I'd like every record written out again, exactly as it is.

Top of Supplied information

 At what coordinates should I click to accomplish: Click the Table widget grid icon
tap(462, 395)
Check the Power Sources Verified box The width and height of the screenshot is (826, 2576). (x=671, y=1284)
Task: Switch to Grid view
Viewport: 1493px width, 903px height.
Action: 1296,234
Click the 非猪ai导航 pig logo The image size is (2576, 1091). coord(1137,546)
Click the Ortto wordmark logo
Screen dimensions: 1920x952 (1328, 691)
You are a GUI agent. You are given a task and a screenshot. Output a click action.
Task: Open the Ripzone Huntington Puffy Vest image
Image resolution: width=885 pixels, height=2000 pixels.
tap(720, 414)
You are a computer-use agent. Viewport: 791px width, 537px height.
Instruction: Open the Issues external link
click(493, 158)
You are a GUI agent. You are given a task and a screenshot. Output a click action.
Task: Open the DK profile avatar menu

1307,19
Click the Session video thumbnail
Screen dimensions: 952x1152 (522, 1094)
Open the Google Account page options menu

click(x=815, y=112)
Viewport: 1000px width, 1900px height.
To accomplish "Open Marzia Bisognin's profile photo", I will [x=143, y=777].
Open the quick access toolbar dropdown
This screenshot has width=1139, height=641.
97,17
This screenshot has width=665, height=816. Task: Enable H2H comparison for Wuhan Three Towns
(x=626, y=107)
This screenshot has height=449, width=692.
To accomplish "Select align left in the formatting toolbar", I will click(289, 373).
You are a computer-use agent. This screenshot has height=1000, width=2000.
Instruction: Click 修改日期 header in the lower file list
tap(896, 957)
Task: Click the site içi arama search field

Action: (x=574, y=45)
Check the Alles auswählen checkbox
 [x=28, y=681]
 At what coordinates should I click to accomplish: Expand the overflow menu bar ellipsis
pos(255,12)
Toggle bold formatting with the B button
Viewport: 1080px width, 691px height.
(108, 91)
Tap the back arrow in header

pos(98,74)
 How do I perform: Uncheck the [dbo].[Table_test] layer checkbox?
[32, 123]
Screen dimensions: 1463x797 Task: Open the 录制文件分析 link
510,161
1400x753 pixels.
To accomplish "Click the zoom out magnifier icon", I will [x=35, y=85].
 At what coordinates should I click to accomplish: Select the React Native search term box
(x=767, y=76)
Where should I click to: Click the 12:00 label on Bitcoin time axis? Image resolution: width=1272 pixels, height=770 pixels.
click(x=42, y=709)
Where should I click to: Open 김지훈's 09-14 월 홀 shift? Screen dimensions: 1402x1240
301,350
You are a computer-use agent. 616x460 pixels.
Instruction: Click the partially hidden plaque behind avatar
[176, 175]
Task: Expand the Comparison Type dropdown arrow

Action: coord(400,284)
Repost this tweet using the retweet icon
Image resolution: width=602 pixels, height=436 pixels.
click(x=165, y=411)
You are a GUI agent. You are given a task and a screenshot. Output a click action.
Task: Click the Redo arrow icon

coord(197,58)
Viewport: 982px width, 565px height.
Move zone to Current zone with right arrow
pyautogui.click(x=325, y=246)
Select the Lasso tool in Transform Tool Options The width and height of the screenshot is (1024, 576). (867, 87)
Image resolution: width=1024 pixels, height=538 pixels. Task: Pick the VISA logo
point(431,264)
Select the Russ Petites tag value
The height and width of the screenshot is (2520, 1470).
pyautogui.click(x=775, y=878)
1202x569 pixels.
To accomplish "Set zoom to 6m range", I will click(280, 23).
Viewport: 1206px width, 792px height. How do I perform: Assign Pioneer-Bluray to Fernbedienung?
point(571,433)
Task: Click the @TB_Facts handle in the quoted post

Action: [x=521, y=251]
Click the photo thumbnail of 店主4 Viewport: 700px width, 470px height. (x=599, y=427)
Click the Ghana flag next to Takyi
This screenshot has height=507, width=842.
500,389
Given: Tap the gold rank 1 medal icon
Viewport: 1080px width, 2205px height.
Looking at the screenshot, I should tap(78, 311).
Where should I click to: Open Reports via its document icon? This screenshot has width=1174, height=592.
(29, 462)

Bottom of Supplied information

- [Reply to the task]
 At what coordinates should I click to accomplish: Click the Table widget grid icon
tap(462, 395)
Check the Power Sources Verified box The width and height of the screenshot is (826, 2576). (x=671, y=1284)
Task: Switch to Grid view
Viewport: 1493px width, 903px height.
Action: 1296,234
Click the 非猪ai导航 pig logo The image size is (2576, 1091). coord(1137,546)
Click the Ortto wordmark logo
Screen dimensions: 1920x952 (1328, 691)
You are a GUI agent. You are given a task and a screenshot. Output a click action.
Task: Open the Ripzone Huntington Puffy Vest image
Image resolution: width=885 pixels, height=2000 pixels.
tap(720, 414)
You are a computer-use agent. Viewport: 791px width, 537px height.
Instruction: Open the Issues external link
click(493, 158)
You are a GUI agent. You are given a task and a screenshot. Output a click action.
Task: Open the DK profile avatar menu

1307,19
Click the Session video thumbnail
Screen dimensions: 952x1152 (522, 1094)
Open the Google Account page options menu

click(x=815, y=112)
Viewport: 1000px width, 1900px height.
To accomplish "Open Marzia Bisognin's profile photo", I will [x=143, y=777].
Open the quick access toolbar dropdown
This screenshot has width=1139, height=641.
97,17
This screenshot has width=665, height=816. Task: Enable H2H comparison for Wuhan Three Towns
(x=626, y=107)
This screenshot has height=449, width=692.
To accomplish "Select align left in the formatting toolbar", I will click(289, 373).
You are a computer-use agent. This screenshot has height=1000, width=2000.
Instruction: Click 修改日期 header in the lower file list
tap(896, 957)
Task: Click the site içi arama search field

Action: (x=574, y=45)
Check the Alles auswählen checkbox
 [x=28, y=681]
 At what coordinates should I click to accomplish: Expand the overflow menu bar ellipsis
pos(255,12)
Toggle bold formatting with the B button
Viewport: 1080px width, 691px height.
(108, 91)
Tap the back arrow in header

pos(98,74)
 How do I perform: Uncheck the [dbo].[Table_test] layer checkbox?
[32, 123]
Screen dimensions: 1463x797 Task: Open the 录制文件分析 link
510,161
1400x753 pixels.
To accomplish "Click the zoom out magnifier icon", I will [x=35, y=85].
 At what coordinates should I click to accomplish: Select the React Native search term box
(x=767, y=76)
Where should I click to: Click the 12:00 label on Bitcoin time axis? Image resolution: width=1272 pixels, height=770 pixels.
click(x=42, y=709)
Where should I click to: Open 김지훈's 09-14 월 홀 shift? Screen dimensions: 1402x1240
301,350
You are a computer-use agent. 616x460 pixels.
Instruction: Click the partially hidden plaque behind avatar
[176, 175]
Task: Expand the Comparison Type dropdown arrow

Action: coord(400,284)
Repost this tweet using the retweet icon
Image resolution: width=602 pixels, height=436 pixels.
click(x=165, y=411)
You are a GUI agent. You are given a task and a screenshot. Output a click action.
Task: Click the Redo arrow icon

coord(197,58)
Viewport: 982px width, 565px height.
Move zone to Current zone with right arrow
pyautogui.click(x=325, y=246)
Select the Lasso tool in Transform Tool Options The width and height of the screenshot is (1024, 576). (867, 87)
Image resolution: width=1024 pixels, height=538 pixels. Task: Pick the VISA logo
point(431,264)
Select the Russ Petites tag value
The height and width of the screenshot is (2520, 1470).
pyautogui.click(x=775, y=878)
1202x569 pixels.
To accomplish "Set zoom to 6m range", I will click(280, 23).
Viewport: 1206px width, 792px height. How do I perform: Assign Pioneer-Bluray to Fernbedienung?
point(571,433)
Task: Click the @TB_Facts handle in the quoted post

Action: [x=521, y=251]
Click the photo thumbnail of 店主4 Viewport: 700px width, 470px height. (x=599, y=427)
Click the Ghana flag next to Takyi
This screenshot has height=507, width=842.
500,389
Given: Tap the gold rank 1 medal icon
Viewport: 1080px width, 2205px height.
Looking at the screenshot, I should tap(78, 311).
Where should I click to: Open Reports via its document icon? This screenshot has width=1174, height=592.
(29, 462)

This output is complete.